Что-то хрустнуло, звякнуло, глухо зашуршало у него под окном. Юрий поднял голову, высунулся — и легкий крик радости замер на его губах.

— Флуг! Голубчик! Ты?

Под самым подоконником сияло ему худенькое, возбужденное личико Давида Флуга.

Ловкий и подвижной, как обезьянка, он успел в каких-нибудь несколько минут добраться по водосточной трубе в третий этаж, где находился злополучный аид, и теперь ликующий сидел на подоконнике и тихо восторженно шептал:

— Вот видишь… совсем не так трудно… И в переулке ни души… Я знаю, ты мне говорил вчера, что у вас сегодня консилиум… Так вот я… Только ради Бога тише… Луканька, как нераскаянный грешник, по коридору бродит… Того и гляди вонзится… Я за тебя побуду… Бери мое пальто, фуражку… И айда!.. До девяти можешь гулять спокойно… Не торопись особенно… Мне делать нечего — я дрыхать буду — смерть спать хочется.

И Флуг притворно зевнул, блеснув своими мелкими ровными, как у белочки острыми, зубами.

Опешивший и растерянный от неожиданности Радин с какою-то свирепою силой стиснул хрупкую тоненькую руку маленького Давида.

— И после этого… после этого говорят, что евреи!.. — начал он, краснея и задыхаясь… — да золотые сердца у вас! Спасибо, дружище! — И с внезапным порывом он горячо обнял приятеля.

— Ладно! Уж ладно! Ступай! — усмехнулся тот. — Ах, да!.. вот еще, чтобы не забыть… Были все мы кагалом у Мотора… Штука, брат! Требовали, кричали, неистовствовали. Ей-ей! Даже Луканька струхнул… A все же не добились, уволить не уволят, а медали лишат…
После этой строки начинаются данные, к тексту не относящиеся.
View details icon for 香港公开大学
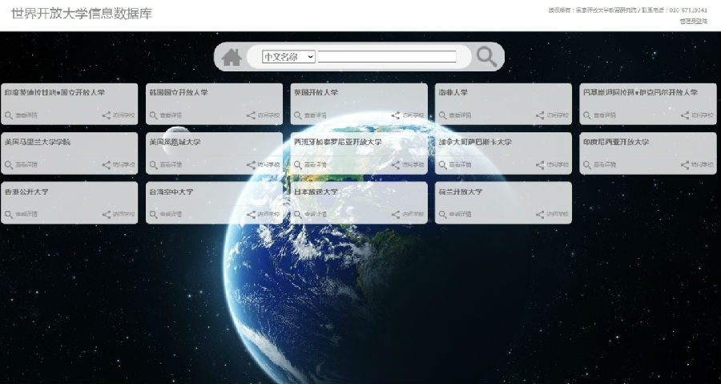click(x=9, y=215)
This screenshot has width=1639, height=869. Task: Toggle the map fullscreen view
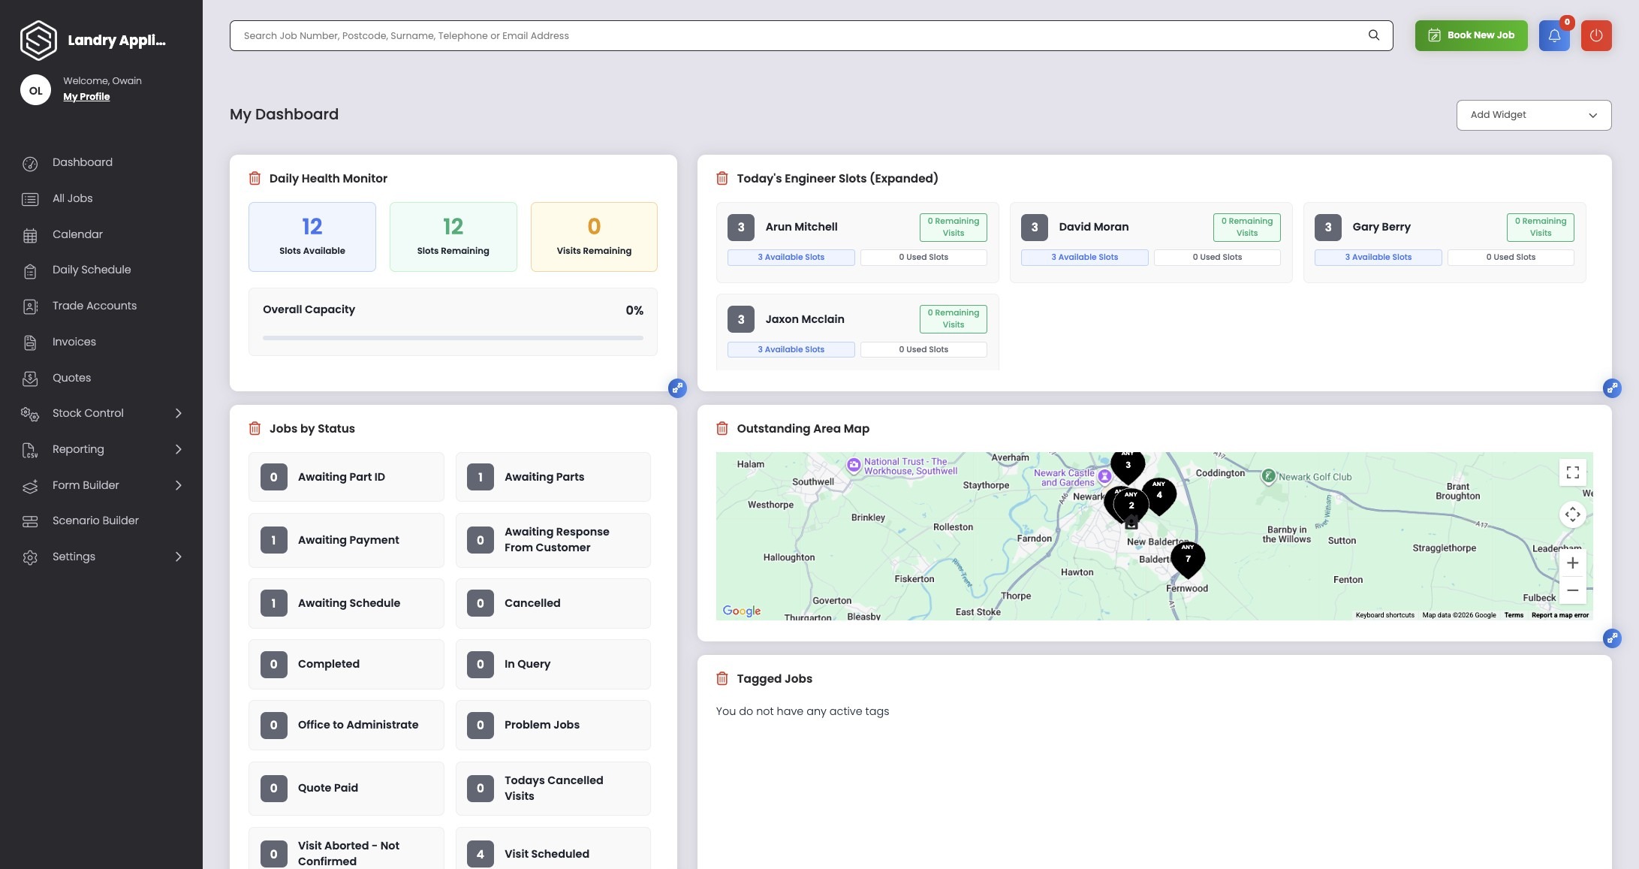coord(1572,472)
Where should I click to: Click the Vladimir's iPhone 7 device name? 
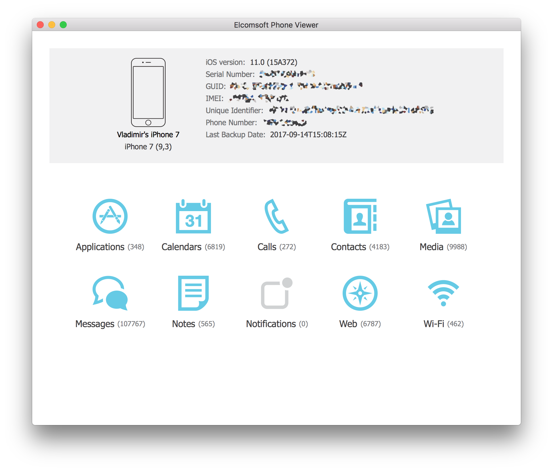tap(148, 135)
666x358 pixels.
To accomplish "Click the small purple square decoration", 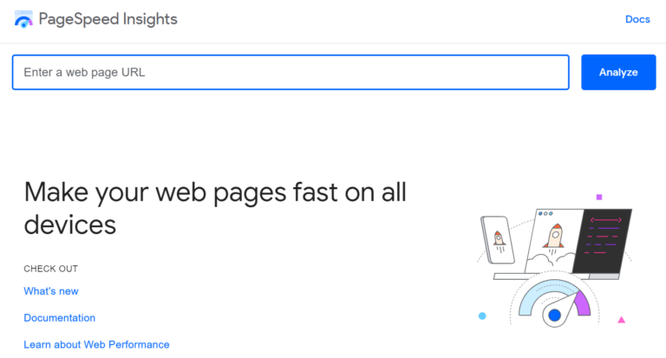I will tap(598, 197).
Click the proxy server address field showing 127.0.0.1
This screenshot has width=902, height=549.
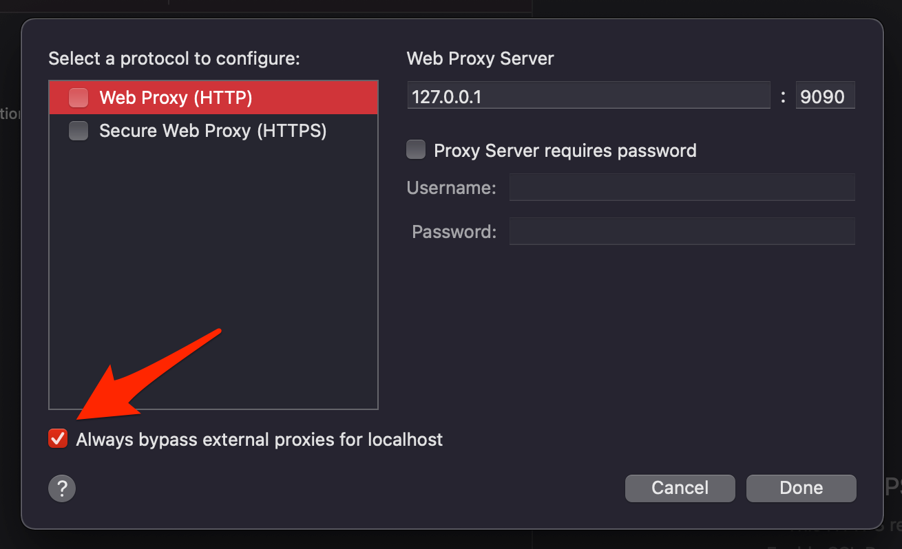pyautogui.click(x=589, y=96)
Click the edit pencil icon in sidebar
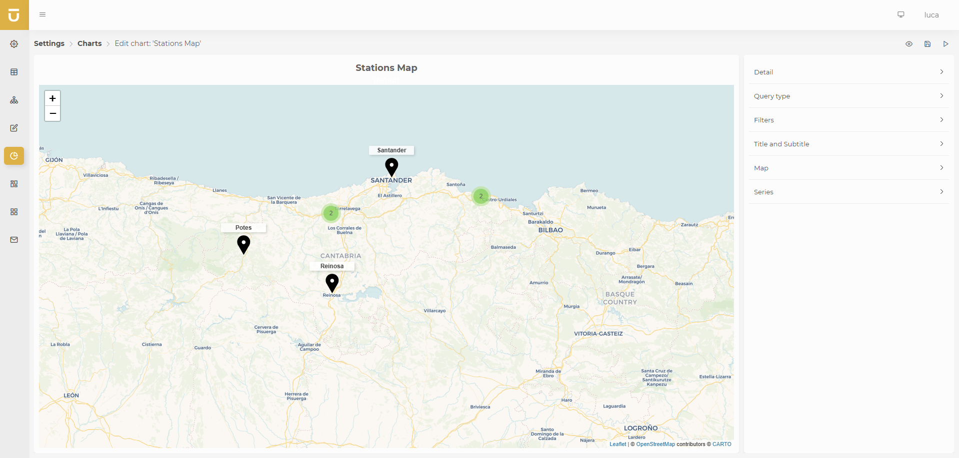The image size is (959, 458). pyautogui.click(x=14, y=128)
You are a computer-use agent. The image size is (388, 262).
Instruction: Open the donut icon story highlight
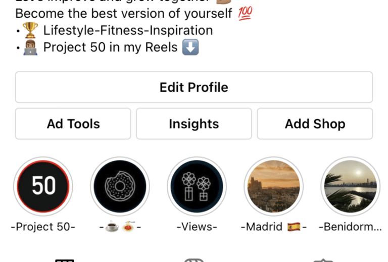120,186
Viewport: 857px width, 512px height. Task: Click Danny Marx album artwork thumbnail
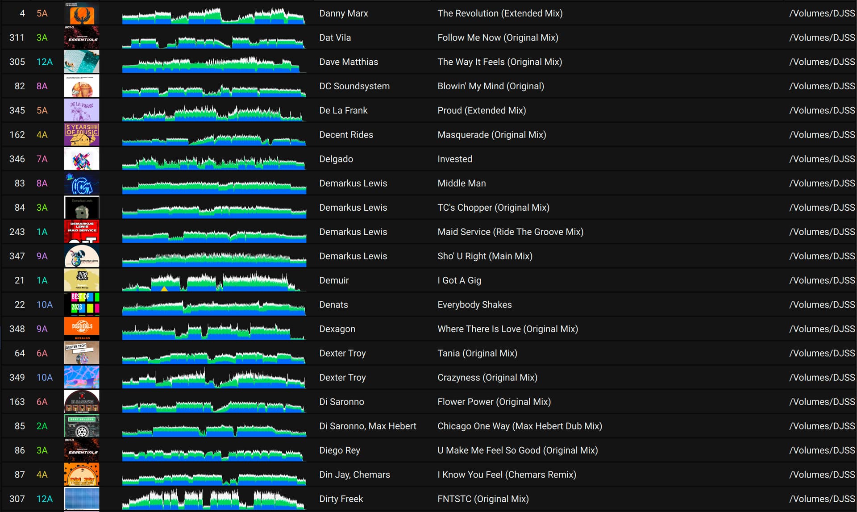click(x=82, y=13)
— Да кого лишат-то, говори толком! — изумился Юрий.

— Вот чэловэк, как говорит Соврадзе! — патетически вскинув глаза к потолку, вскричал маленький еврей. — Он ничего не знает. Да ведь из-за тебя все дело, чучело, ты эдакое!.. Из-за театра и ареста твоего… Ведь докопался я, кто в газете статью тиснул… Ренке это…

— Ренке? — изумленно произнес Радин. — Но зачем же!

— Вот дубина-то! Не догадывается! Голова! — еще горячее зашептал маленький Давид. — Да пойми же ты, башка, что если бы не ты, Ренке первую медаль получил… А ты ему поперек пути, как забор корове, возвращающейся с поля. Вот! А теперь шалишь! Медали он не увидит, как своих ушей, потому Моторка ему его «писательства», ни Боже мой, не спустит… Чуть было не вытурил его впопыхах, да одумался… Видишь, у нашей остзейской миноги какие-то связи, родственники при дворе, забодай его козел рогами, ну, a Мотор трус изрядный, сам знаешь!.. А все же вместо медали у Ренке… вот! — И маленький еврей растянул руку и показал кому-то невидимому некий знак, именуемый «масонским», иначе говоря, просто шиш на нашем общем языке. — А теперь ступай… По воздуху, аки посуху… И помни, до девяти вечера я дрыхну, и видеть твою физику вовсе не намерен! — весело заключил Флуг.